**Information supplied:**
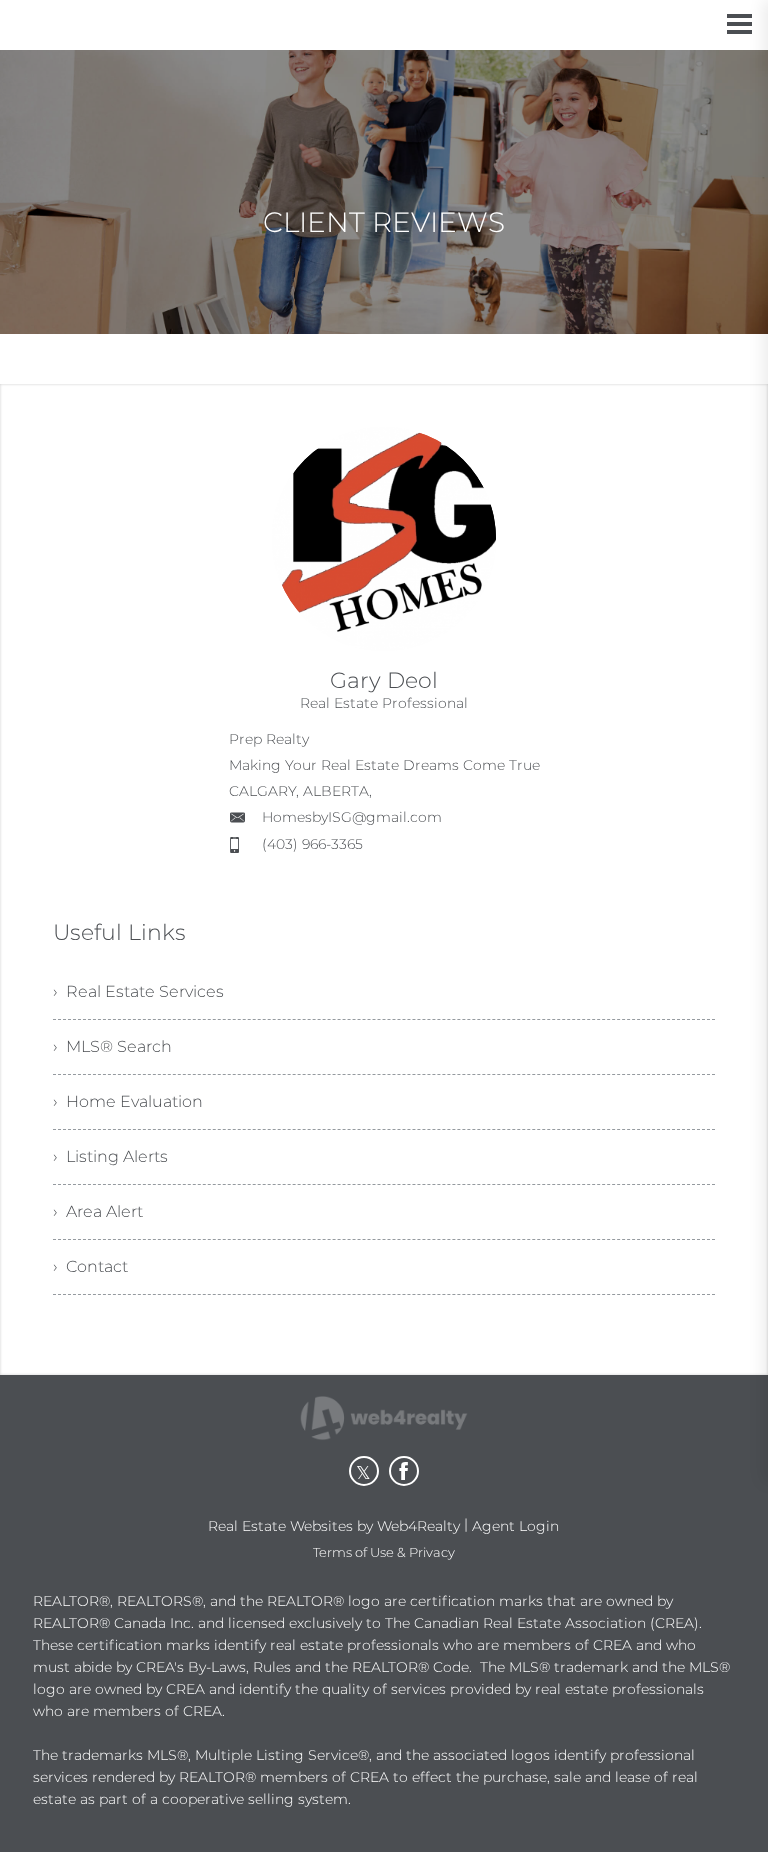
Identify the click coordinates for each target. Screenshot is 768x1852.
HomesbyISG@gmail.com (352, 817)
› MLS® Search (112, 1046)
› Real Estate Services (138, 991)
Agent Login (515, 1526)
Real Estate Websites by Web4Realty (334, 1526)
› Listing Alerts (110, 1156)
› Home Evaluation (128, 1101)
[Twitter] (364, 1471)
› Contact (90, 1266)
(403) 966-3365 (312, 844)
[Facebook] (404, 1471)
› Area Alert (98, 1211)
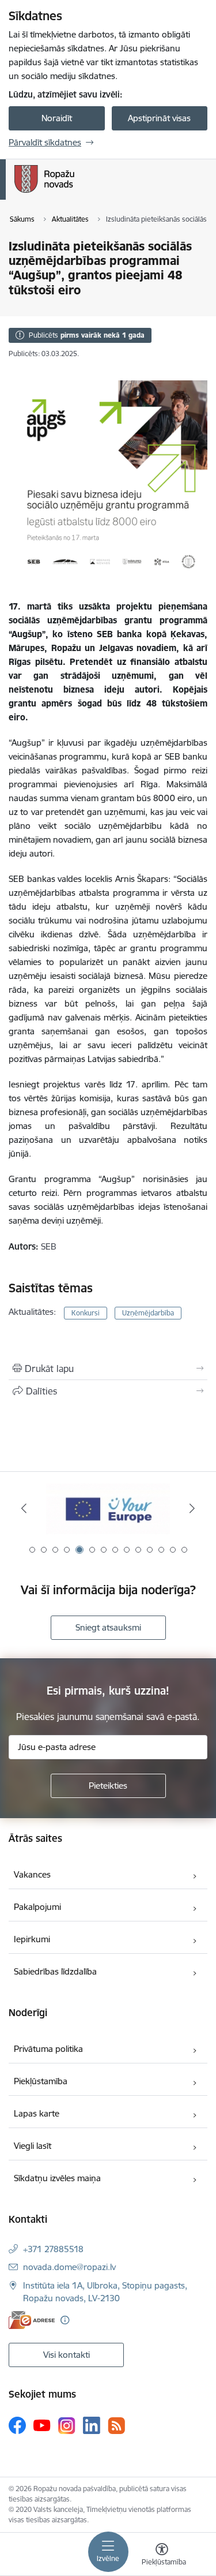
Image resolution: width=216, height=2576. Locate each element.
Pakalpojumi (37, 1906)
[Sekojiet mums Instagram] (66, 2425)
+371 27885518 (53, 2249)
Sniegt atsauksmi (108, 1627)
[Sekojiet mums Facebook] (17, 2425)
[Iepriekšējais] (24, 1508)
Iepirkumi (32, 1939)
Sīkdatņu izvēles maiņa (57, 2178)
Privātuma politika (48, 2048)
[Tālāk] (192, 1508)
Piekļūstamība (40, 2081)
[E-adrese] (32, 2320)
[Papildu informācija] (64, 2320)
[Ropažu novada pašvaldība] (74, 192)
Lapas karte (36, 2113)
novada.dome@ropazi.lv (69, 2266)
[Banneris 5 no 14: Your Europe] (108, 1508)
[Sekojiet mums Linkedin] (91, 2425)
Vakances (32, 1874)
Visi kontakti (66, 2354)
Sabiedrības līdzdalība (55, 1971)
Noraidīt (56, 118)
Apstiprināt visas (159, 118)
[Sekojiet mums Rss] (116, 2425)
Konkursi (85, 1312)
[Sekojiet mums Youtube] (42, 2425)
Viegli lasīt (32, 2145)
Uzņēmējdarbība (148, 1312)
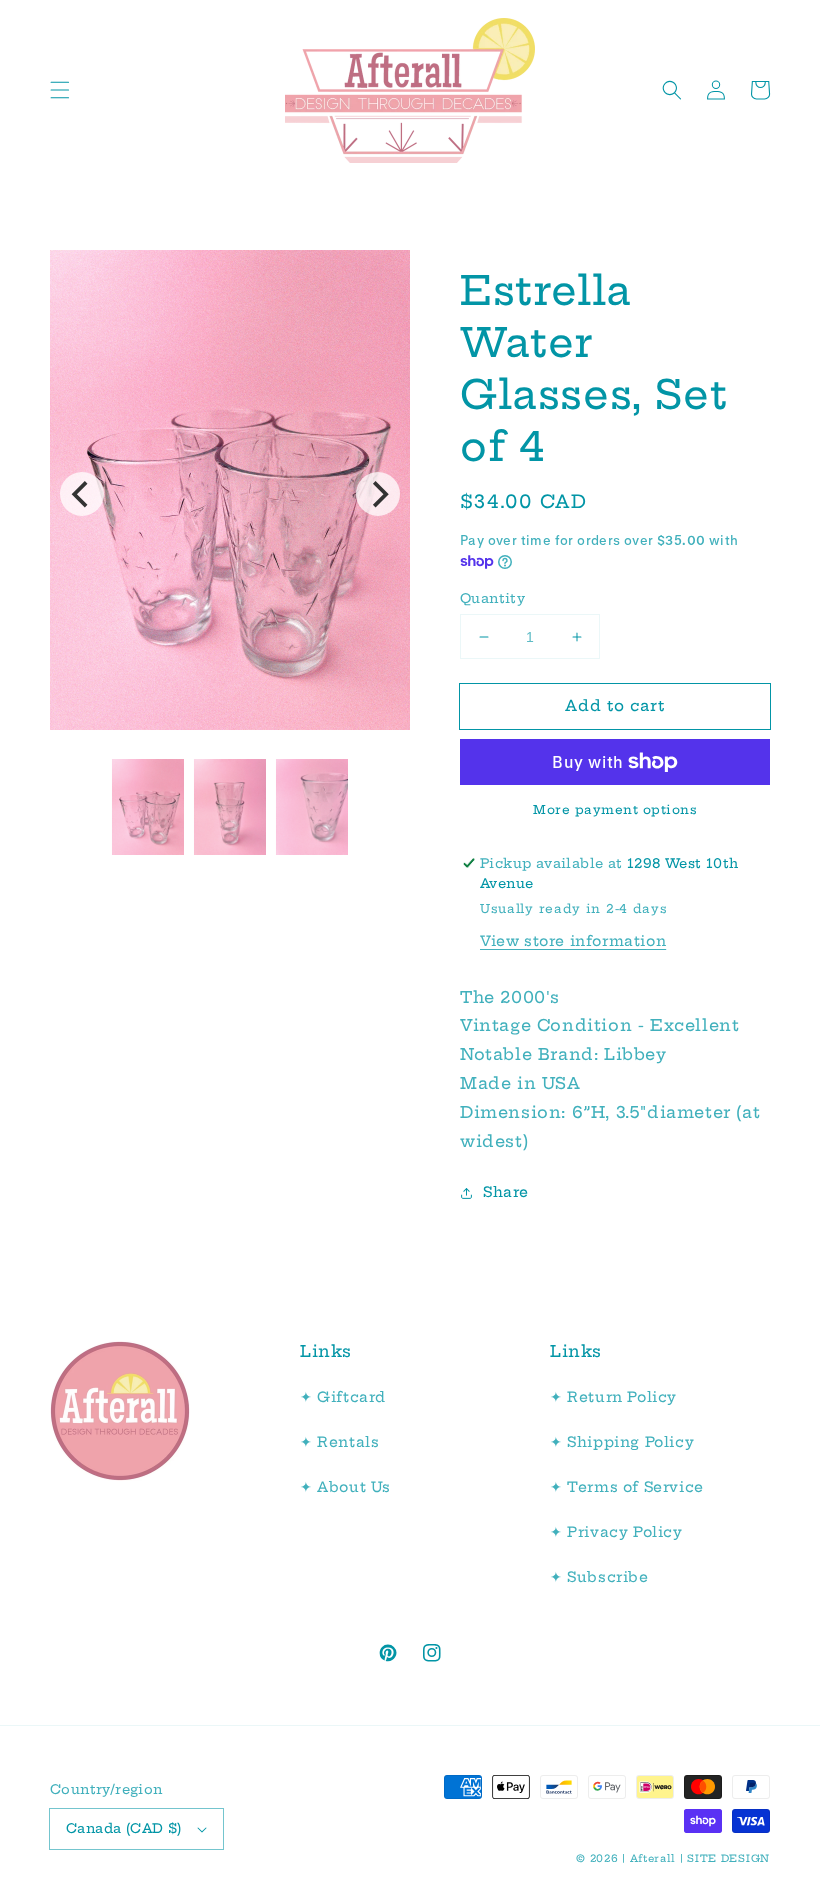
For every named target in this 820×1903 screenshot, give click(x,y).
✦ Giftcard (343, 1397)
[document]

**What the exercise asks:**
Among the lines of the listing, count those holding the string "Sekojiet" and reply with the count only.

**Response to this exercise:**
5